我是一个较真的人,如今可以说服我的或许只有巧合二字!在我出生之前也有一位叫纪喆的前辈,书写笔迹也恰恰跟我一样。
张小凡看我在发呆,拍着我肩膀问,“喂!有问题么?不就是重了名字嘛,至于傻掉了?”
我不准备把笔迹的问题告诉她,于是我把卷宗重新放回但档案袋,对她说,“妹妹,我求你一个事儿。这档案我能不能带走? ”
张小凡一歪脑袋,反问我,“这有什么难?”
我一惊,想不到小丫头如此痛快。“当真没有问题?”
“你拿着档案,跟着我走就行,遇到人别低头,我保证你没事!”
本来我要把农业局呈报的档案放回原处,但是犹豫片刻,我把这两份档案一同夹在了腋下。
我俩锁好大门,顺着楼梯下楼,中途碰到几个人,不过他们好像和张小凡很熟,点头打过招呼后就不再过问。
眼瞅着就要出大门,谁知一个人进门与张小凡撞了个满怀。我定睛一看,竟然是张小凡的妈妈,心里暗骂糟糕,怎么这背?
张妈妈一愣,问,“你俩怎么还没走?”随后她就发现我腋下的档案袋,皱眉问我,“你拿的是什么?”
我知道这是走投无路了,窃取国家秘档这事可大可小,于是准备在事态升级前缴枪投降。
谁知小丫头冲过去死死抱住妈妈大腿,对我大声喊,“纪喆你快跑!”
我根本没想到这丫头会使出这种招数,先一愣随后想到她俩毕竟是母女,于是一扭头,跑向车子,随后绝尘而去。
我风风火火的敢到家中,惜雪好奇我为何如此着急。我把档案拆开然后说,“快,帮我扫描这些档案。”

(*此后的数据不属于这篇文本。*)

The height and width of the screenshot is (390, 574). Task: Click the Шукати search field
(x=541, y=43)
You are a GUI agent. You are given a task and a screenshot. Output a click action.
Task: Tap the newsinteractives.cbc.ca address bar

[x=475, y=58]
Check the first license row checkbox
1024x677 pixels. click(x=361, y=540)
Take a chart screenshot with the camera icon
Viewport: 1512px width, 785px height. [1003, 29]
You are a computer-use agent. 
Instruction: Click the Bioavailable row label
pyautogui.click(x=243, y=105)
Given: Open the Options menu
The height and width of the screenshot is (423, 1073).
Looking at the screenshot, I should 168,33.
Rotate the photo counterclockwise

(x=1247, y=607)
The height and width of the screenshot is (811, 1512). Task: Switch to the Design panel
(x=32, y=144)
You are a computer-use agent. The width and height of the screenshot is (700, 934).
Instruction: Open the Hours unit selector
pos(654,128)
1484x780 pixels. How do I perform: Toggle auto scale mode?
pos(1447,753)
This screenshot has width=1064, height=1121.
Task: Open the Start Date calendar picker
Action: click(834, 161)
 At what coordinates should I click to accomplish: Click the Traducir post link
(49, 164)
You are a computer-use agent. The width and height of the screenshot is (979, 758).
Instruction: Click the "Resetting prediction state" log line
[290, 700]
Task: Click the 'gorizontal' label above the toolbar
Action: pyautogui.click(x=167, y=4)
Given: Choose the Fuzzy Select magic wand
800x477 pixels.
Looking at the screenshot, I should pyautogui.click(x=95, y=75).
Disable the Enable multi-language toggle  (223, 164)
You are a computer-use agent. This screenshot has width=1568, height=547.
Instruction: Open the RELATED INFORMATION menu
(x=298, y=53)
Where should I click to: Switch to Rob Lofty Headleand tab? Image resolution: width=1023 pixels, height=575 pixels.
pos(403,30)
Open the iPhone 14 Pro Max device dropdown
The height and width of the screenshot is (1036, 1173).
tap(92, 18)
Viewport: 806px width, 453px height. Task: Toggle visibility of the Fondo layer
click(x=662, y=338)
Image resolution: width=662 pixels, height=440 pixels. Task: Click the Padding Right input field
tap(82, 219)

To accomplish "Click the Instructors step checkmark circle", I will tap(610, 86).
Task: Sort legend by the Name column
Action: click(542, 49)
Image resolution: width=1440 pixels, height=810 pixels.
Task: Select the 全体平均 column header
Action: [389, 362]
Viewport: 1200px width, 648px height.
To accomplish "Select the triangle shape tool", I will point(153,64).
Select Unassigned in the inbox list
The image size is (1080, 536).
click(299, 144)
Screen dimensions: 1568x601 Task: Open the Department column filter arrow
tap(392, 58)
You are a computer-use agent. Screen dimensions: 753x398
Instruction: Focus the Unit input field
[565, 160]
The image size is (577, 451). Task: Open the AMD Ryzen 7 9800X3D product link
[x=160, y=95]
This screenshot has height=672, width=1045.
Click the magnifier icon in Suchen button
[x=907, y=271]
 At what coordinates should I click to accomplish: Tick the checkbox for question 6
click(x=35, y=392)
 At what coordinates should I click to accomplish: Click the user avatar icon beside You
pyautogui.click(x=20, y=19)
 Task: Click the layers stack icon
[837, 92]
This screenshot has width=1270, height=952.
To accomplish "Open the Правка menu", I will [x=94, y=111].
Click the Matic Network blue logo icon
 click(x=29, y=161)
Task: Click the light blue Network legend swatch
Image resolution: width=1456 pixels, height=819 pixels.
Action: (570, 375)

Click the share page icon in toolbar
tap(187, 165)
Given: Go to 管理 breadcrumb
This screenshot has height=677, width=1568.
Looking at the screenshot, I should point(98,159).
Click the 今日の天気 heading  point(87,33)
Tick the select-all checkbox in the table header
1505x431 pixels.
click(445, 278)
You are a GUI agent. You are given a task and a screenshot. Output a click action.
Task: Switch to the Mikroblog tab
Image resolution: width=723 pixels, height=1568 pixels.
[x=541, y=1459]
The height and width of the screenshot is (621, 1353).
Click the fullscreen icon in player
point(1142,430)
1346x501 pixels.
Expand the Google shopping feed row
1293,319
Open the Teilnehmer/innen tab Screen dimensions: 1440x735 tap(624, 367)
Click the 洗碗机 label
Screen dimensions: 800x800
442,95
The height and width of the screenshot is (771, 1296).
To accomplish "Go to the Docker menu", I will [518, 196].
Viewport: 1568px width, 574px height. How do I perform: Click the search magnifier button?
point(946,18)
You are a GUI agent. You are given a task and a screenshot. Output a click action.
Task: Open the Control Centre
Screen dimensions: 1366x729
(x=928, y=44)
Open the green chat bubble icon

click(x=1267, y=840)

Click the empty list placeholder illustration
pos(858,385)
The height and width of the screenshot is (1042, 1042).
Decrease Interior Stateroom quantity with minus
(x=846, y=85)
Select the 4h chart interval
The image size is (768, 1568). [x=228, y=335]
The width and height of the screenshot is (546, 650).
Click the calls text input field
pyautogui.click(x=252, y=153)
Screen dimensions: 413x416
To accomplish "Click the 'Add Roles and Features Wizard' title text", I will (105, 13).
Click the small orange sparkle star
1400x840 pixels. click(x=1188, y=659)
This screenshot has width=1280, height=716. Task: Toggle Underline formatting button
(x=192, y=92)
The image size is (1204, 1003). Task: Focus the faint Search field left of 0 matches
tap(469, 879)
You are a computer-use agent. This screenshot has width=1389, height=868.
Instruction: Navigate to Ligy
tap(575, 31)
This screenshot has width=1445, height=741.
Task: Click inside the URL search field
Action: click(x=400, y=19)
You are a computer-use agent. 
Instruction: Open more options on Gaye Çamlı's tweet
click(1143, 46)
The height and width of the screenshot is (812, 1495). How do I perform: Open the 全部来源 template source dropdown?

惜雪低头看了一眼,随后也愣住了,问,“你从哪弄得这些?”
“没时间了解释,快帮我一起。”
惜雪看着最后的报案人发呆,然后看看我,“这是怎么回事?”
我没搭理惜雪,复印完毕后,把档案重新装进袋子然后摆在桌子上,等待档案局的人到来。
不料,半天未见有人登门。这丫头不会还在纠缠母亲吧,我心里反复嘀咕要不要去送档案。
惜雪指着另一份档案问,“这份不需要扫描么?”
我心里暗想农业局呈报的档案有什么好稀奇的?充其量是农作物出现反常,于是摆摆手让她随意看。
惜雪怀揣着好奇拆开八四年农业局呈递的档案,却从袋中拿出几张照片。
我看见照片心里不由得纳闷。奇怪!灭门惨案都没有留下照片,为何这份档案会有?我凑过头看着惜雪手里的照片。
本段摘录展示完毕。